LUCKNOW – With regional parties in Uttar Pradesh raising the issue of caste census, the ‘Mandal’ brand of politics is all set to return to the Hindi heartland after almost three decades.

The regional parties, namely, the Samajwadi Party which is the main opposition party in UP, have sensed that denting the Bharatiya Janata Party is a near impossible task in 2024 since, by then, the Ram temple would be ready and the BJP’s Hindutva plank would be reinforced like never before.

State chief minister Yogi Adityanath has already given a peek into the 2024 poll issues when he recently said that the election would be 80 versus 20 — 80 being Hindus and 20 being the minorities.

The Samajwadi Party has now played the caste census card to change the arithmetic to 85 versus 15 — 85 being the OBCs and Dalits and 15 being the upper castes.

The Central government’s recent disapproval of a demand for a national caste census has only made the SP play the caste card with a vengeance and put the BJP in the dock.

The BJP believes that any such exercise would inflame caste-based social and political sentiments and harm the Hindutva-nationalist project. Caste has always been an intrinsic component of Indian democracy.

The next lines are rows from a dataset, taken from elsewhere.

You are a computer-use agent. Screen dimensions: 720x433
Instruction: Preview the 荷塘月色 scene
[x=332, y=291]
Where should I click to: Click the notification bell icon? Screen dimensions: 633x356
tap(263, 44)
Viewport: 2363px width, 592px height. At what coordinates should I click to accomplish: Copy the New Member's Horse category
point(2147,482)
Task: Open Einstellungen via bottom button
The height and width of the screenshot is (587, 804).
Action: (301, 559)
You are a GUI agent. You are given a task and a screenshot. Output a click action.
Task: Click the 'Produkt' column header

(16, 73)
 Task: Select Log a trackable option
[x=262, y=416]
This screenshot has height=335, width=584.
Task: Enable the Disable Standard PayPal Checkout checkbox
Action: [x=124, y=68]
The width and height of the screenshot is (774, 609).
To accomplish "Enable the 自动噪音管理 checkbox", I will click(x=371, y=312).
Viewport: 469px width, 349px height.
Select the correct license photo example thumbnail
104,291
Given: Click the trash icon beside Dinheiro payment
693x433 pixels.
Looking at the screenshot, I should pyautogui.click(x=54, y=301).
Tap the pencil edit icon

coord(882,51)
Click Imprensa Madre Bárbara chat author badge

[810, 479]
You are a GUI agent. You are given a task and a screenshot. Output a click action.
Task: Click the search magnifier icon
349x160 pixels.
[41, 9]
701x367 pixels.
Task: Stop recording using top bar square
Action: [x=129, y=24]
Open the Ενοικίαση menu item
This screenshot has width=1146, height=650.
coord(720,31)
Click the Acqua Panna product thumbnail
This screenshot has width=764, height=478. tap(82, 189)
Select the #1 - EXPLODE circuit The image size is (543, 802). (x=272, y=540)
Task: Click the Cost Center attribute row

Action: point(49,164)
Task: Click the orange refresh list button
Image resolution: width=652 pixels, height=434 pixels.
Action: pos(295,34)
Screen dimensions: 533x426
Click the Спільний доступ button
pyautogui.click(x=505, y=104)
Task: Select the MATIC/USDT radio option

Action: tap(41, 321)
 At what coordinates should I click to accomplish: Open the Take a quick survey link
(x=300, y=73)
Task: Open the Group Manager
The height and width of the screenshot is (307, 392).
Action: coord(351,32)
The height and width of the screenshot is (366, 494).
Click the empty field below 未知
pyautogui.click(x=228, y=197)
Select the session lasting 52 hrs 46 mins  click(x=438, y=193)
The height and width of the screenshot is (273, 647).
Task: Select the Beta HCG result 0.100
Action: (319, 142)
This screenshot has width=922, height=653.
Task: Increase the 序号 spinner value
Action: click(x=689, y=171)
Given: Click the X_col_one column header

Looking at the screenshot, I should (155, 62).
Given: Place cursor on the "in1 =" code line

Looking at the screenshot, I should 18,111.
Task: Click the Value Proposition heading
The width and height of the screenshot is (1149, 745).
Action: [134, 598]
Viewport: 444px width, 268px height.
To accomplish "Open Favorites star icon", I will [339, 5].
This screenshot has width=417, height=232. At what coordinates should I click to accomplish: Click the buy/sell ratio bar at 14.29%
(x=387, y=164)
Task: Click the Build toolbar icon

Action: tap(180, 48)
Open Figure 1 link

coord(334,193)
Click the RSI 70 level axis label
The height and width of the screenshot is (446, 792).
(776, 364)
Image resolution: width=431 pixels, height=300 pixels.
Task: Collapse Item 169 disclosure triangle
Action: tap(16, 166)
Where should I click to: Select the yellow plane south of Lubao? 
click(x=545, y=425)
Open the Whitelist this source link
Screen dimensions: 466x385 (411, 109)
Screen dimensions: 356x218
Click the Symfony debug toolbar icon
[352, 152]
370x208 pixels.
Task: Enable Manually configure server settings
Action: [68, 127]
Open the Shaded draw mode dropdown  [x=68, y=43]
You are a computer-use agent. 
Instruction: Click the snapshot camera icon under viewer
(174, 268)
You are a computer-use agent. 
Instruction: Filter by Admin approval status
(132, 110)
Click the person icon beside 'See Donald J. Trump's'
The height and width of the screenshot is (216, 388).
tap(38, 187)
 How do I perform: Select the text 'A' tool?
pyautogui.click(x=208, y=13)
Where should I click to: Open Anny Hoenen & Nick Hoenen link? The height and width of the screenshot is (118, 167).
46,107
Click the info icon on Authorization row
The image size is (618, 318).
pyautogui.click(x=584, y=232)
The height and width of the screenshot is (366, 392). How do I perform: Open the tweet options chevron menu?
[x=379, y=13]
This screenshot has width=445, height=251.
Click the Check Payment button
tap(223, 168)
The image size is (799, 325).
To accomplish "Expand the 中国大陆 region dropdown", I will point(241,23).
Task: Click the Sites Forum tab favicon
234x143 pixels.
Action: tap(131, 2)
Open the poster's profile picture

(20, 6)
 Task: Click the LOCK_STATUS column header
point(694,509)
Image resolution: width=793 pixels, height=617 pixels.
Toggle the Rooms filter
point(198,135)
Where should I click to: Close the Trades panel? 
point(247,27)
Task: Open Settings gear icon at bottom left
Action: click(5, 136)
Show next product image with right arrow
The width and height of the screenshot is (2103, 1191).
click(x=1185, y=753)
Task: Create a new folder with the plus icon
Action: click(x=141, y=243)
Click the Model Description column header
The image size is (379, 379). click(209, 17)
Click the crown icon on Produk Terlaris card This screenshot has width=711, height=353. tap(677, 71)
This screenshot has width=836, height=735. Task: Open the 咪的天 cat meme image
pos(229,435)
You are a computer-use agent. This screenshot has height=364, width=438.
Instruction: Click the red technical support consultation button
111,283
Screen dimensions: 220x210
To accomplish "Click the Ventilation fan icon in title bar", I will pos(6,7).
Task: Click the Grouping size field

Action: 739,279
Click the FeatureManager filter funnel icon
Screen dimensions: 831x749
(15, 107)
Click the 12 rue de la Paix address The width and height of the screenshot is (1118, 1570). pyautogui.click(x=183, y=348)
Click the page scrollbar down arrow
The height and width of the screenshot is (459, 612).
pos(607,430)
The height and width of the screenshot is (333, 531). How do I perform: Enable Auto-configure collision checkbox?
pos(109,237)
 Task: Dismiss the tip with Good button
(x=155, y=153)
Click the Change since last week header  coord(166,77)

As a veteran BJP functionary puts it, “One’s caste can control access to political power, land, and police or judicial assistance. Castes also tend to influence local politics by being local to certain areas. A caste census may increase caste feelings in some people and that may lead to clashes, especially in villages where maintaining anonymity is difficult. Political parties will then tend to represent the interests of specific castes and the inclusiveness of policy making will be lost.”

On the other hand, the Samajwadi Party believes that an enumeration of the OBCs in a caste census will provide hard data about their numerical strength in different states.

These numbers will be utilised further to examine the share of the OBCs in different state institutions.

“It is obvious that most of the sectors of power, such as the judiciary, educational institutions and the media, are controlled and monopolised by the social elites, giving the Dalit-Bahujan groups just a minuscule presence. A caste census will provide the socio-economic nuances of the OBC population and will show that their representation in different institutions is not according to the size of their population. With the acknowledgement of such a precarious social fact, a new political consciousness will emerge amongst the socially marginalised groups, forcing them to initiate a new movement for social justice,” said a SP leader.

Interestingly, giving an impetus to backward politics, Uttar Pradesh’s deputy Chief Minister Keshav Prasad Maurya, in an unexpected turn of events, has backed the opposition demand for a caste census — a move that is now being viewed by analysts as a ploy to undercut the opposition plan to corner the ruling Bharatiya Janata Party (BJP) on the issue.

“I am all for it,” Maurya said, adding, “neither me, nor my party are in opposition on the subject.”

However, he had no answer why Uttar Pradesh has not yet followed the Bihar example, where a caste census has been announced.

The SP, which is playing a proactive role on the issue, said, “By supporting the caste census demand, the BJP’s deputy CM Keshav Prasad has now raised questions about his own party’s governments at the Centre and in UP. Now, will Yogi say when, like Bihar, caste census would be ordered in UP?”

The Samajwadi Party has also been using its non-Yadav OBC face Swami Prasad Maurya to connect with the Backwards and the Dalits by raising the issue of the alleged insult to the Backwards in the Hindu epic ‘Ramcharitmanas’ and simultaneously flagging the demand for a caste census.

The party has shrewdly linked the caste factor with religion and hopes to strike it rich.

Political analysts feel that in such a discourse, the BJP will surely be marginalised and its ‘Hindu First’ card may not work in the maze of casteism.

A caste-based census could go a long way in bringing a measure of objectivity to the debate on reservations.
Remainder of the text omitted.